Turning contributor counts into a performance ranking.→ Use activity to find coverage and ownership gaps, not to rank people.
Building dashboards from live MCP lookups only.→ MCP is useful for exploration; durable dashboards need a database-backed model.

Related analytics

Related integrations

FAQ

Does Metabase connect natively to Confluence?
No. Metabase reads databases and warehouses. Sync Confluence into a database first, or upload a CSV with the Metabase CLI, then build Metabase models and dashboards on top.
Is the Confluence MCP route enough for dashboards?
Use MCP for live exploration and quick exports.

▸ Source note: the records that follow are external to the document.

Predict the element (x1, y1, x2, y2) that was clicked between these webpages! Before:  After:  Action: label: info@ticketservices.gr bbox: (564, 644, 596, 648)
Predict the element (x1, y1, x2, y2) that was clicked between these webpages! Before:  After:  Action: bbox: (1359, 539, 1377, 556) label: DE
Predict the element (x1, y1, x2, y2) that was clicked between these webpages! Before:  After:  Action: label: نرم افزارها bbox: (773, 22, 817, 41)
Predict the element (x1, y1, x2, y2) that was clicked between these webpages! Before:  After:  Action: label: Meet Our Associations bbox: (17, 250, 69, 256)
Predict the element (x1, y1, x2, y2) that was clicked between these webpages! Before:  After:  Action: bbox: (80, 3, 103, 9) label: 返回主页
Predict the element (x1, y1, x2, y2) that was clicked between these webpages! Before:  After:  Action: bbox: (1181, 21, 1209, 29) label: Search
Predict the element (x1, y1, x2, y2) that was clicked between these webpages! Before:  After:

For dashboards people depend on, sync the data into a database or warehouse so you keep history, refresh schedules, permissions, and a governed model layer.
What counts as fresh content?
Set a review window by content class, then measure documentation freshness from the last meaningful review or update. A 90-day default is useful for operational content, but policies and archives need different windows.
Does activity prove that content is useful?
No. Workspace activity shows use and change, not quality. Pair it with ownership, freshness, coverage, search, and support-deflection evidence where available.